Brittany Collins | Mar. 21, 2014 | Notre Dame News
The 10th annual Relay for Life at the University of Notre Dame will take place from 6 p.m. March 28 (Friday) to 9 a.m. March 29 (Saturday) in the Compton Family Ice Arena.
Relay for Life brings communities around the world together to honor cancer survivors, remember loved ones lost and fight back against the disease. The Notre Dame Relay for Life is open to everyone in the local community who would like to participate.
In the past 10 years, the Notre Dame Relay has raised more than $1 million for the American Cancer Society. This year, 75 teams have signed up, raising more than $83,000 in advance of the event. A variety of public fundraisers are taking place across campus, including cupcake sales, T-shirt sales and auctions.
Luminaria are available for purchase to honor loved ones who have fought cancer. The ND Relay for Life is selling daffodils, $10 for a bunch and an extra $5 for a vase, online. The flowers are provided by local florist Heaven and Earth in Roseland and will be available for pickup on campus on March 26 (Wednesday).
High Stepping at the Stepan, a Relay fundraiser, starts at 11 a.m. March 26 at the Stepan Center. For a $15 donation, men and women enter to race in high heels. Runners are encouraged to bring their own heels.
A mobile auction will take place March 28, offering items such as framed prints, Blackhawks tickets, restaurant packages and more. Anyone may participate. For more information and a complete list of fundraisers, visit relay.nd.edu/fundraisers.

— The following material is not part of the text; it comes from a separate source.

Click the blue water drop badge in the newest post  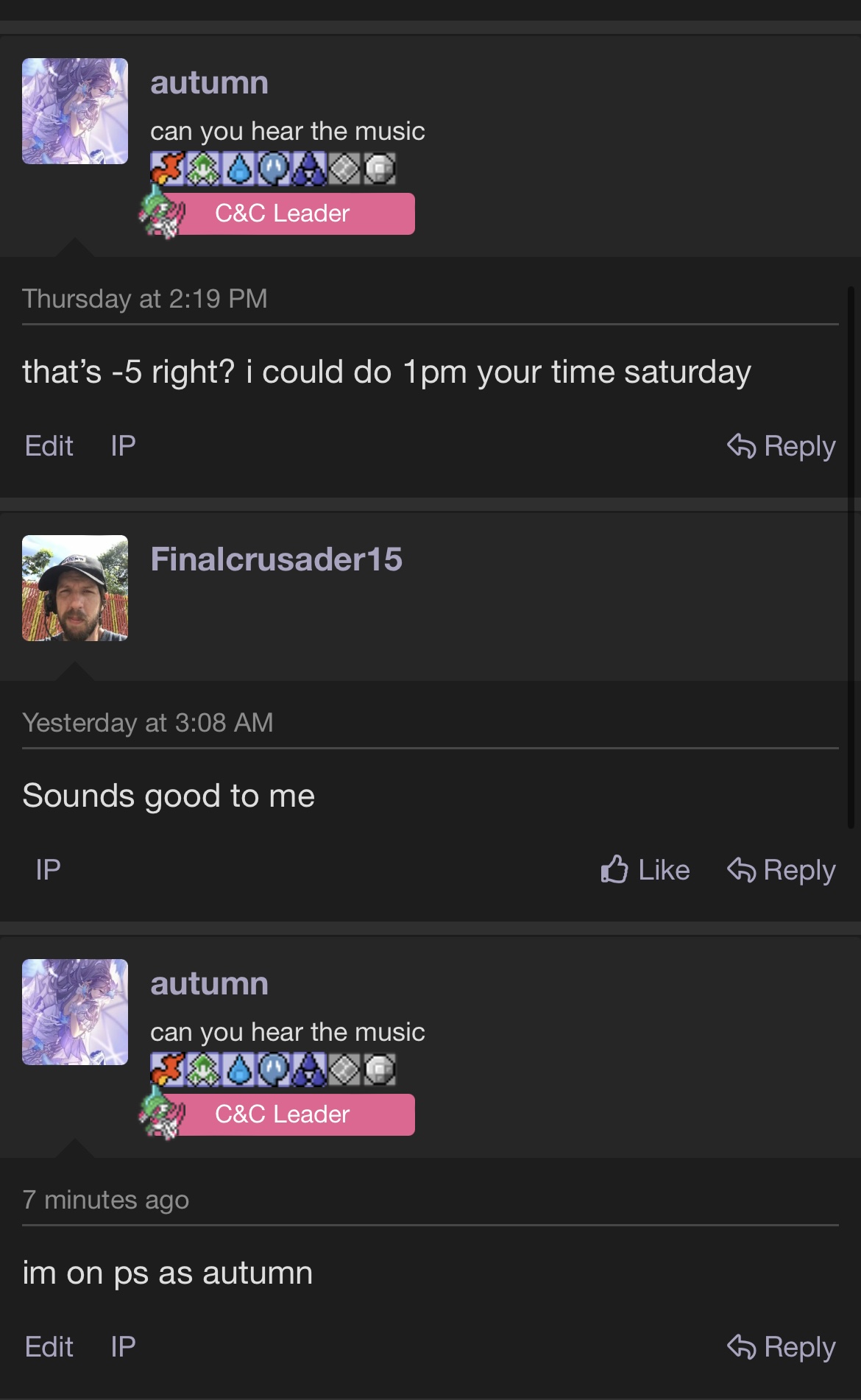tap(238, 1070)
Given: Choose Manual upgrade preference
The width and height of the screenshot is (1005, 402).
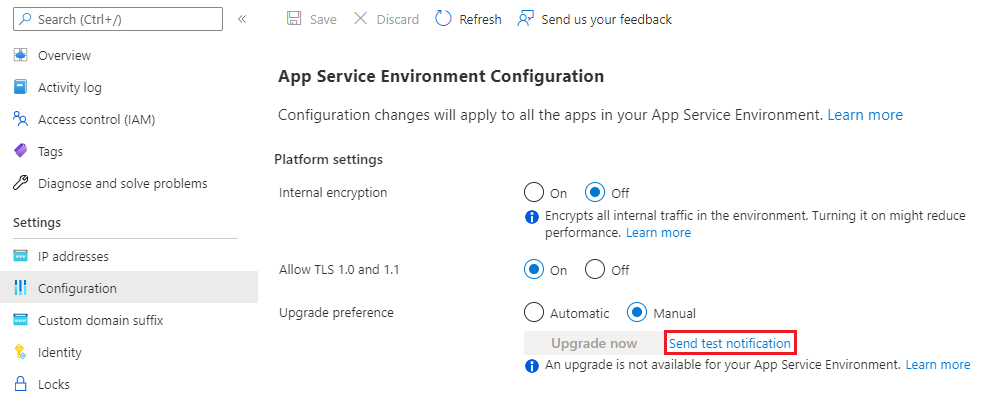Looking at the screenshot, I should coord(637,313).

Activities scheduled for throughout the night at the Compton include ice skating, a photo booth, a broomball tournament, balloon twisters and face-painters, and performances by the Notre Dame Glee Club, the Fighting Irish Synchronized Skating team, Harmonia and Alligator Blackbird. Breakfast will be provided.
Each year, the Notre Dame Relay for Life chooses two members of the University community to serve as honorary chairs of the event. The 2014 chairs are sophomores Patrick and Shannon Deasey, two of a set of triplets from Edina, Minn. Both were born with a rare form of cancer, retinoblastoma, and were successfully treated as infants. At 18, Patrick underwent treatment for cancer for a second time, to fight an osteosarcoma of the sinus. Today Patrick, Shannon and their brother Michael, also a student at Notre Dame, are cancer-free.
The ND Relay is a family-friendly event open to the community.